Pixel coordinate grounding data
★ ★ ★

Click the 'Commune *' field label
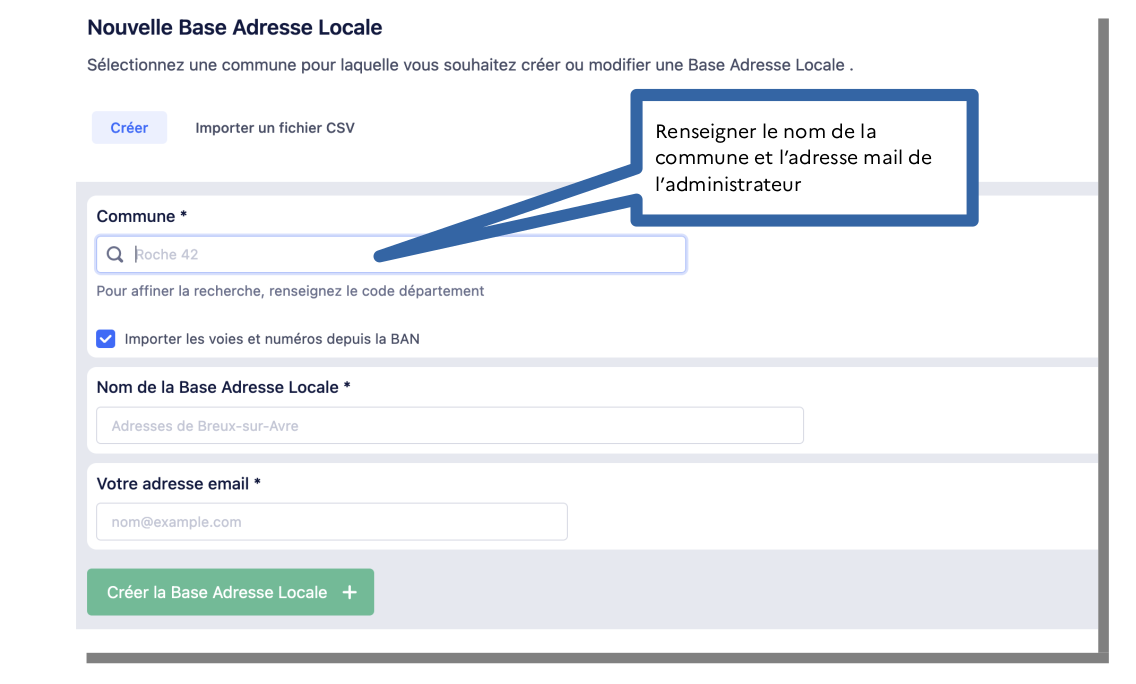Viewport: 1136px width, 684px height. [x=142, y=216]
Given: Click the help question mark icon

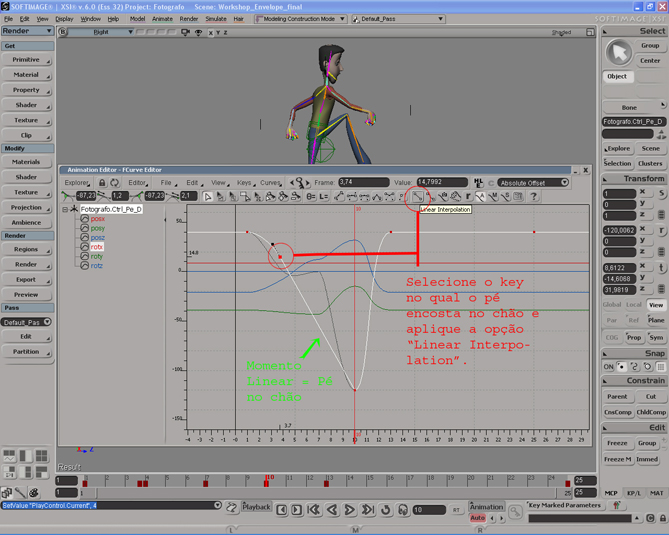Looking at the screenshot, I should click(533, 197).
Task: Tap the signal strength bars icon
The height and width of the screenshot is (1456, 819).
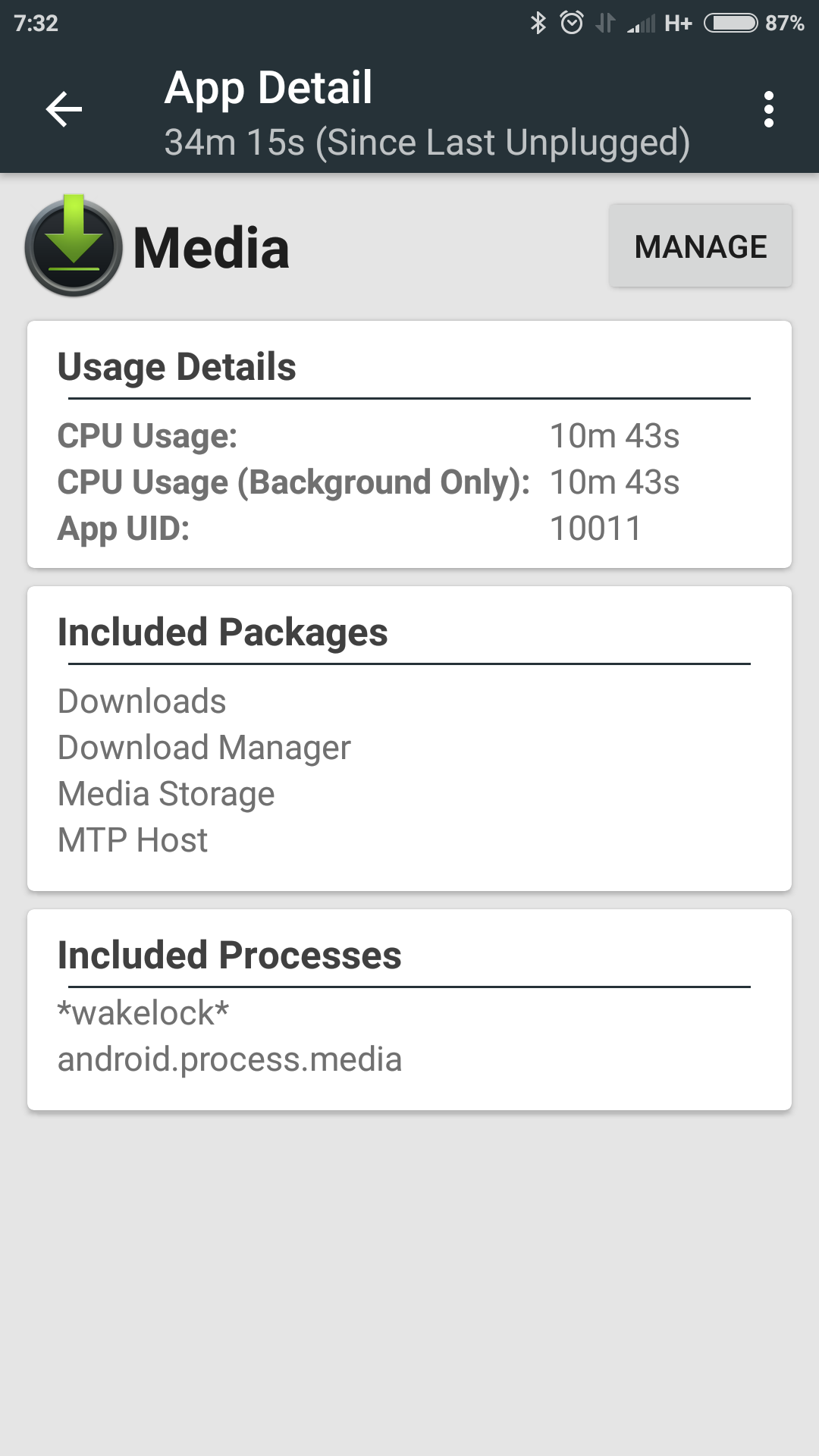Action: (641, 24)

★ ★ ★

(What the exercise asks): Please return all of the entries word for word, excluding the pictures.

(Solution to this task):
Click the 'Commune *' field label
Viewport: 1136px width, 684px height. [x=142, y=216]
Given: Click the help question mark icon

Looking at the screenshot, I should click(533, 197).
Task: Tap the signal strength bars icon
The height and width of the screenshot is (1456, 819).
Action: (641, 24)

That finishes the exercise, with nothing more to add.